Chapter 1. Revolutionizing the Conversation on Biotechnology

New technologies inevitably meet resistance. Canning, refrigeration, and pasteurization all took some time to get off the ground due to consumer mistrust. It goes beyond food—there was also resistance to both anesthesia and organ transplantation. These technologies all share one thing: they change the common understanding of our limitations.

In the 1800s, everyone knew that you couldn’t eat vegetables stored at room temperature that were months or years old, until canning came along and you could. Up until the twentieth century, surgery was a last resort, until anesthesia made it possible to bear. Up until the twenty-first century, everyone knew that agricultural breeding was a function of skill, a keen eye, and good luck.

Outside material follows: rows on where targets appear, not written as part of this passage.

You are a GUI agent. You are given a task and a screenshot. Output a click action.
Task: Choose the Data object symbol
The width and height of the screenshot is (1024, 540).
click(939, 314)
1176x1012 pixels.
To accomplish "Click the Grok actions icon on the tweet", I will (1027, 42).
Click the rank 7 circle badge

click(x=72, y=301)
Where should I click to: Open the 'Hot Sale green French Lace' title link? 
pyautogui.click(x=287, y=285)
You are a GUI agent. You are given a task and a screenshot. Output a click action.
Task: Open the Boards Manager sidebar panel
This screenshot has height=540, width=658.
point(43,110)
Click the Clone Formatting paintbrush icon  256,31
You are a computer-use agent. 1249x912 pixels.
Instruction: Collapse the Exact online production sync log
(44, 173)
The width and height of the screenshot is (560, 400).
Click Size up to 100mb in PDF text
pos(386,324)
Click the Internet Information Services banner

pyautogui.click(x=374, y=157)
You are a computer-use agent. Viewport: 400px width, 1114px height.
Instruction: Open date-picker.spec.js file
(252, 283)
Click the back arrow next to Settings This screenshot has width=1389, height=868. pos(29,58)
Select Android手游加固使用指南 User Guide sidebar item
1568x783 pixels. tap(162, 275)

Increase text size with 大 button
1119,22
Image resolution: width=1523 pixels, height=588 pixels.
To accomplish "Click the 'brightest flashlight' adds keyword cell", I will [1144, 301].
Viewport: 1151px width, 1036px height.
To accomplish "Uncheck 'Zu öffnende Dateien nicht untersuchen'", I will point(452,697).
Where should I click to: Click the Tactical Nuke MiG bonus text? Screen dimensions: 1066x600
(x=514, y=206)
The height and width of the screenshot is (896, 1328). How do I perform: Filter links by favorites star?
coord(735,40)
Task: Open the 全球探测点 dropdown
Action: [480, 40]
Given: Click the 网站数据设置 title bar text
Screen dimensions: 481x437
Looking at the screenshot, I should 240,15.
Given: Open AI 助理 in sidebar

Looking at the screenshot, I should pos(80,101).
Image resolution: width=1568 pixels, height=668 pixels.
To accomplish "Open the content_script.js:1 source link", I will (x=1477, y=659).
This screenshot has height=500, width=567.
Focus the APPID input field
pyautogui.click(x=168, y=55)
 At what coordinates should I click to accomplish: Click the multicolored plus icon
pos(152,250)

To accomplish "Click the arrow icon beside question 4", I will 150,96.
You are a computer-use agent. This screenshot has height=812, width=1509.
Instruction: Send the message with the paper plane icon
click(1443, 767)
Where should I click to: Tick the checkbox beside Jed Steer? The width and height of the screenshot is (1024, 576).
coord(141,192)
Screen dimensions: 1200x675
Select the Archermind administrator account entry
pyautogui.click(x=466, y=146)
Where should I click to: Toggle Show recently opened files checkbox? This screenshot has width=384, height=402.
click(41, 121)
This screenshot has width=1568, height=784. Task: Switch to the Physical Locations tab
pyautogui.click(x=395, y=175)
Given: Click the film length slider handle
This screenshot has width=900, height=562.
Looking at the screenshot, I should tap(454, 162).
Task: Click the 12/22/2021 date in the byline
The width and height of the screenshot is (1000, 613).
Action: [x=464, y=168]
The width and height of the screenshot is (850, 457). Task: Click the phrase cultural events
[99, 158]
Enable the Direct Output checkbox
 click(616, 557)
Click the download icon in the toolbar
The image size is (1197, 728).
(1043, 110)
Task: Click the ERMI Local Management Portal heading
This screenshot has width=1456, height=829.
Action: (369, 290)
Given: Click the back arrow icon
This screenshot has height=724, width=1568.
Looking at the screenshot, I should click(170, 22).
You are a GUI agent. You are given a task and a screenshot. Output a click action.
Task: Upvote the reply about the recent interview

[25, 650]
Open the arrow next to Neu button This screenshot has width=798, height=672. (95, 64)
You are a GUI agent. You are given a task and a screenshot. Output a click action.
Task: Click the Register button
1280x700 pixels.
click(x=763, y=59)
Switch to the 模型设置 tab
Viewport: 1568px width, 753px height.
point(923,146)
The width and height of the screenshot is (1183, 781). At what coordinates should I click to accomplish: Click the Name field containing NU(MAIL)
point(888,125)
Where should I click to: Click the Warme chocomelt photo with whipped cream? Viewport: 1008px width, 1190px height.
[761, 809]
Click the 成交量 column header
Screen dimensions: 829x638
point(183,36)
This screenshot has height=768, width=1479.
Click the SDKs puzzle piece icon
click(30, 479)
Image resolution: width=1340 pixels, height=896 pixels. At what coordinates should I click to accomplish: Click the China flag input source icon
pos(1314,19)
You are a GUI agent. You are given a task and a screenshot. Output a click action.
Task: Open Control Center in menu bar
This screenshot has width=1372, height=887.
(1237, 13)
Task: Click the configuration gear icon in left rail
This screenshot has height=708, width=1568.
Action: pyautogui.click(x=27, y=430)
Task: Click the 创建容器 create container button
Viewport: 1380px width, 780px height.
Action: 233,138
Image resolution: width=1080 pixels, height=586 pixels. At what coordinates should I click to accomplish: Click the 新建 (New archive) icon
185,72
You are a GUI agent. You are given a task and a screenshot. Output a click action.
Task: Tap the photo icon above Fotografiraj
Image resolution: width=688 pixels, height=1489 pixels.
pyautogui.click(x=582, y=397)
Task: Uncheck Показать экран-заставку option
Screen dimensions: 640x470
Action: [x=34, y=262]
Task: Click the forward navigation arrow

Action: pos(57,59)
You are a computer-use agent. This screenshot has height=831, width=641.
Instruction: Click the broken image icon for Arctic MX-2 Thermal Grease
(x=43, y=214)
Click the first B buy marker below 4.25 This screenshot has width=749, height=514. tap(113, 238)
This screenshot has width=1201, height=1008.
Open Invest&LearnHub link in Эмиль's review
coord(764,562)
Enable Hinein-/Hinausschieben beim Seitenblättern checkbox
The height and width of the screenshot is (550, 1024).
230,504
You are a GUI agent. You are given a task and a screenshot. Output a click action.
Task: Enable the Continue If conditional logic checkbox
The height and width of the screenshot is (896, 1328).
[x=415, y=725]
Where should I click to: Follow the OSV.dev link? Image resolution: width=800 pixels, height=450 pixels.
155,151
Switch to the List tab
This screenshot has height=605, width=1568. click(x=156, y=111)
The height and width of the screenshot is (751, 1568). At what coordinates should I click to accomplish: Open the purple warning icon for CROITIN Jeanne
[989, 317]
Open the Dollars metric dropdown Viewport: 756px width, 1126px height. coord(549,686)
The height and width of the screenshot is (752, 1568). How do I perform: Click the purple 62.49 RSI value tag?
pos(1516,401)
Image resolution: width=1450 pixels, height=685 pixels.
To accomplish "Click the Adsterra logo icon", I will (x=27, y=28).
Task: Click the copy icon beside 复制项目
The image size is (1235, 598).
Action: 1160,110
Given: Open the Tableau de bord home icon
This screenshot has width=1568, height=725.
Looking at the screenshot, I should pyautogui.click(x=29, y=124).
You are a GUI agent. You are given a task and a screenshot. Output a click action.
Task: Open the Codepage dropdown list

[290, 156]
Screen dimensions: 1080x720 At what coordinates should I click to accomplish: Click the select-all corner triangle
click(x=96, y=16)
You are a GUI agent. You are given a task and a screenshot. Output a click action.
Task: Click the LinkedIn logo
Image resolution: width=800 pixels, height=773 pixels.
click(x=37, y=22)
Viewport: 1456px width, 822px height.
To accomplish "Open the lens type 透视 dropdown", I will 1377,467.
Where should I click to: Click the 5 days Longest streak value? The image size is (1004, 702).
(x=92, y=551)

You couldn’t design a plant to do what you wanted, until you could, with modern bioengineering tools.

The first plant genomic transformation took place in 1983. Due to the expense and complexity of the technology at that time, further genetically modified organism (GMO) development was primarily a tool of large corporations. These corporations developed crops to benefit their customers (farmers) with increased yields in commodity crops. Farmers got to spray less, till less, and reap higher yields with these enhanced crops. Farm productivity increased, consumers had more food at lower prices, and everybody won.

Except, consumers have had no idea they are benefiting from this technology.

Here’s part of the problem: farmers—the people buying GMO seeds, the people who see the benefits firsthand—make up just 2% of the United States population. The proportion of people involved in farming has steadily dropped year after year as techniques, transportation, storage, and every other kind of agricultural technology that goes into growing food and delivering it to the end user improved. Plows made from steel, refrigerated trucking, the Haber-Bosch process, and countless other innovations have steadily made the net productivity from a single acre better and made farming many acres possible with fewer personnel.

The US is now at a point where 94% of Americans have no connection to farming or farmers, and GMOs are perceived as corporate arrogance writ large. GMOs entered the food system without consumer engagement. When consumers became aware of the technology and asked questions, they were met with the corporate equivalent of “Don’t worry about it; you wouldn’t understand.” This approach did not inspire confidence, and today our discussions about GMOs often devolve into trite repetition of bumper-sticker opinions.

How Do We Change the Conversation About Biotechnology? We Make It Beautiful!

Computer science got its first taste of popularity through gaming, translating a string of zeroes and ones into a virtual ping-pong game. Personal computing took off when Apple took the computer from the programmers and used great design and easy user experience to bring mothers and art students on board. Technology must be made personal and beautiful before it becomes ubiquitous.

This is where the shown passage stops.